Work instructions:
Can you switch every "The image size is" in the material below to "The screenshot dimensions are" and leave everything else unchanged?

Dataset excerpt:

###

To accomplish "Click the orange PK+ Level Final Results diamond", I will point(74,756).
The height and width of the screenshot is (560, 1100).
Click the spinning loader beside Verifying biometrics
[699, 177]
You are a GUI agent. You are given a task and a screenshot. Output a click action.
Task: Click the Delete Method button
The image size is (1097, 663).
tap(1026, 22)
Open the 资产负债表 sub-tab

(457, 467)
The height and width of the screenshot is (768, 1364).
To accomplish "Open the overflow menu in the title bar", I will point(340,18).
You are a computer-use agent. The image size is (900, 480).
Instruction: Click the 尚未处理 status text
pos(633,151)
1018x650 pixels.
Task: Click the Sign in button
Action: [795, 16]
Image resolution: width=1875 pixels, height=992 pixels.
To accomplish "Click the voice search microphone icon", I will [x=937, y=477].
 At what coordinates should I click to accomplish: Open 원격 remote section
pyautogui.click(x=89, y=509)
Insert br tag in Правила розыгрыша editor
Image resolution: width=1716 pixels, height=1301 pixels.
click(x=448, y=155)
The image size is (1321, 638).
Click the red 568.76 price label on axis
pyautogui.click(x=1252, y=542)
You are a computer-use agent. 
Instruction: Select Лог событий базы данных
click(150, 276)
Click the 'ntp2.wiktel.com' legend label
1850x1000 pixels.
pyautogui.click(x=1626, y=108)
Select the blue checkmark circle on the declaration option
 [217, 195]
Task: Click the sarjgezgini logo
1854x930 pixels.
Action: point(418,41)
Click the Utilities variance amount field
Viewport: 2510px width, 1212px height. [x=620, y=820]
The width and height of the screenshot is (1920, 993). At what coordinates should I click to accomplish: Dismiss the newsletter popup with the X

###

Worked solution:
To accomplish "Click the orange PK+ Level Final Results diamond", I will point(74,756).
The height and width of the screenshot is (560, 1100).
Click the spinning loader beside Verifying biometrics
[699, 177]
You are a GUI agent. You are given a task and a screenshot. Output a click action.
Task: Click the Delete Method button
The screenshot dimensions are (1097, 663).
tap(1026, 22)
Open the 资产负债表 sub-tab

(457, 467)
The height and width of the screenshot is (768, 1364).
To accomplish "Open the overflow menu in the title bar", I will point(340,18).
You are a computer-use agent. The screenshot dimensions are (900, 480).
Instruction: Click the 尚未处理 status text
pos(633,151)
1018x650 pixels.
Task: Click the Sign in button
Action: [795, 16]
Image resolution: width=1875 pixels, height=992 pixels.
To accomplish "Click the voice search microphone icon", I will [x=937, y=477].
 At what coordinates should I click to accomplish: Open 원격 remote section
pyautogui.click(x=89, y=509)
Insert br tag in Правила розыгрыша editor
Image resolution: width=1716 pixels, height=1301 pixels.
click(x=448, y=155)
The screenshot dimensions are (1321, 638).
Click the red 568.76 price label on axis
pyautogui.click(x=1252, y=542)
You are a computer-use agent. 
Instruction: Select Лог событий базы данных
click(150, 276)
Click the 'ntp2.wiktel.com' legend label
1850x1000 pixels.
pyautogui.click(x=1626, y=108)
Select the blue checkmark circle on the declaration option
 [217, 195]
Task: Click the sarjgezgini logo
1854x930 pixels.
Action: point(418,41)
Click the Utilities variance amount field
Viewport: 2510px width, 1212px height. [x=620, y=820]
The width and height of the screenshot is (1920, 993). At what coordinates should I click to accomplish: Dismiss the newsletter popup with the X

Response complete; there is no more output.